Los precios subieron porque en Brasil, uno de los principales competidores de Colombia en el sector, las lluvias fueron intensas el año pasado. Otros países de la región , como Colombia, llenaron el hueco. Eso contrarresta la crisis que ese sector tuvo el año pasado cuando bajaron los precios.

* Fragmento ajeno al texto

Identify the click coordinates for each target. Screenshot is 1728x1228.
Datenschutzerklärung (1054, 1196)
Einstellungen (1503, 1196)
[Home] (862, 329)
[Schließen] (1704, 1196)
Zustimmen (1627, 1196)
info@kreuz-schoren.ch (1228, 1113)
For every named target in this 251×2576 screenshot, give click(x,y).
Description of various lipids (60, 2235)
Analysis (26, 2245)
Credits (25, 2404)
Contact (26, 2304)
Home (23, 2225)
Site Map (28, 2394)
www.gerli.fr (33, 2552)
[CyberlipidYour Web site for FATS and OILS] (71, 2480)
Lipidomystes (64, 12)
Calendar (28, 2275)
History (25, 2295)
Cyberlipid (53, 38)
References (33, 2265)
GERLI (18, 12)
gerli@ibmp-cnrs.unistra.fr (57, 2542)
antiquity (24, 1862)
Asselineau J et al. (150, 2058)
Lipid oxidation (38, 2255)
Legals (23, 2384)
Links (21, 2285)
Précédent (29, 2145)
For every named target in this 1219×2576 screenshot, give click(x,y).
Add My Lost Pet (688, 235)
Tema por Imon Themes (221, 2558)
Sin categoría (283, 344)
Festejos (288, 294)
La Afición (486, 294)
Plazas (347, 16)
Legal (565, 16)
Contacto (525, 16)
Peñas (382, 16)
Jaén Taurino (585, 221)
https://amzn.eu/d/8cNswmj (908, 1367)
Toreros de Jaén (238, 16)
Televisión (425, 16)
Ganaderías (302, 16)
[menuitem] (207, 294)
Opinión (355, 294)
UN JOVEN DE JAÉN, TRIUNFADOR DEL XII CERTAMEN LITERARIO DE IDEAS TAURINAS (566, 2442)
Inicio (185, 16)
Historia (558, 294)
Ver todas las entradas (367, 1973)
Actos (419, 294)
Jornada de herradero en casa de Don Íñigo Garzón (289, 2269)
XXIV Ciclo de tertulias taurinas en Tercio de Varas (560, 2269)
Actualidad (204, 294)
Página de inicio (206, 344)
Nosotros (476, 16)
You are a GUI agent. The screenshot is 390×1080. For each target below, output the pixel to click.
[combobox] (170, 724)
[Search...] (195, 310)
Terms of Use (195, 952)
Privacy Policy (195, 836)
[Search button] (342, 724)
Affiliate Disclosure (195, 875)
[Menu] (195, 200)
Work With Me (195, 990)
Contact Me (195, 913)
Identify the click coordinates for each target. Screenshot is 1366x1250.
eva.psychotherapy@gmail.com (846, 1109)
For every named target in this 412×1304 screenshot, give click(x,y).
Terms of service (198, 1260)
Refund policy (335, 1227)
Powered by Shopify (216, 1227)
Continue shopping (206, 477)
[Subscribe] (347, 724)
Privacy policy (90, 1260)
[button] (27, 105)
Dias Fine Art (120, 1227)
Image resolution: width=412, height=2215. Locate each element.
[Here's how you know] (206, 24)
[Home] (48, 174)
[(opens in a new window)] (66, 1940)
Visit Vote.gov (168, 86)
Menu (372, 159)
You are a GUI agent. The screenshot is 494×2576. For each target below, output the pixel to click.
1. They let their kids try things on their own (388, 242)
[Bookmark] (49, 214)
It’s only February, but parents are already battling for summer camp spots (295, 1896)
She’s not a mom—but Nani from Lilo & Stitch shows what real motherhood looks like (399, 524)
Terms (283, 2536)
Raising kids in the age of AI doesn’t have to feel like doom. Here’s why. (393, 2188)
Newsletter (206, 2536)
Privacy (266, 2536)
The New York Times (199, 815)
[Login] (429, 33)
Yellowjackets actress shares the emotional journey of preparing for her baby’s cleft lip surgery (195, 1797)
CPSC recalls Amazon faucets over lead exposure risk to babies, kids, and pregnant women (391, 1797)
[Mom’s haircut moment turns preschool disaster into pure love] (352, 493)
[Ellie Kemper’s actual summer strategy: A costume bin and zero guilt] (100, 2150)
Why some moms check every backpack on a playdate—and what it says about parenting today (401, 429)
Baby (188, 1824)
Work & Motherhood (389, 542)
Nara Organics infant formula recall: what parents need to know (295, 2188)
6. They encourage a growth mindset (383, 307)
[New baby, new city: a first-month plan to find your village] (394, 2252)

Cómo aterriza el tema del agro y cambio climático en Colombia

  • El impacto económico y la seguridad alimentaria: la alta inflación con la que arrancó el país el 2022 ha estado causada sobre todo por el aumento de los precios de los alimentos. Según el DANE, el 40 por ciento del incremento viene de la canasta alimentaria. Este es un fenómeno que sienten especialmente las personas más pobres del país. Para ellos, cualquier incremento en el precio de la comida es sensible y, en muchas ocasiones, implica consecuencias puntuales como una comida menos. Se trata de una conexión poderosa de un concepto científico lejano, como el calentamiento global, con el estómago de los más vulnerables en el país.
  • El enfoque técnico: los productores tienen que adoptar nuevas medidas para evitar las variaciones de clima. Tienen que sembrar nuevas especie, más resistentes a las plagas, controlar la temperatura de los cultivos y tener un sistema de riego controlado. Para los pequeños productores implica esfuerzos enormes porque las intervenciones son costosas. Según Fedesarrollo, solo el 6 por ciento del territorio tiene infraestructura adecuada para el riego, en comparación con países como Chile, con un 44 por ciento, o Perú con el 40 por ciento.
  • El enfoque político: En la campaña actual son cada vez más los candidatos que proponen medidas de proteccionismo arancelario para proteger a los productores nacionales. No solo en la izquierda, donde Gustavo Petro ha hecho la propuesta concreta. También en el centro, donde todos los candidatos de la coalición Centro Esperanza, excepto Alejandro Gaviria, han apoyado la idea de Jorge Robledo de aumentar también aranceles. La sensibilidad en la opinión alrededor de la seguridad alimentaria en Colombia, un país con gran vocación agrícola, saltó al debate público a propósito de la publicación de un informe de la FAO que señalaba al país en riesgo de hambruna crítico.

Quién domina el tema

Desde el Gobierno, El Ideam, el MinAmbiente y el MinAgricultura ya han hecho simulaciones climáticas que permiten aventurar cómo se comportará la tierra en los próximos años. Dicen que la variabilidad climática hará los suelos más inestables y la tierra puede presentar mayor erosión —que es un deterioro que se soluciona con abonos y fertilizantes—. Han hecho un gran esfuerzo en tener alertas tempranas precisas para que los productores tomen medidas a tiempo. 

Las federaciones de productores, como la Federación de Cafeteros, Fedepapa y Fedearroz, tienen expertos encargados de monitorear y seguir las alertas tempranas de variación climática. Los caficultores tienen un área de gestión ambiental donde generan sus propias alertas enfocadas en esos cultivos.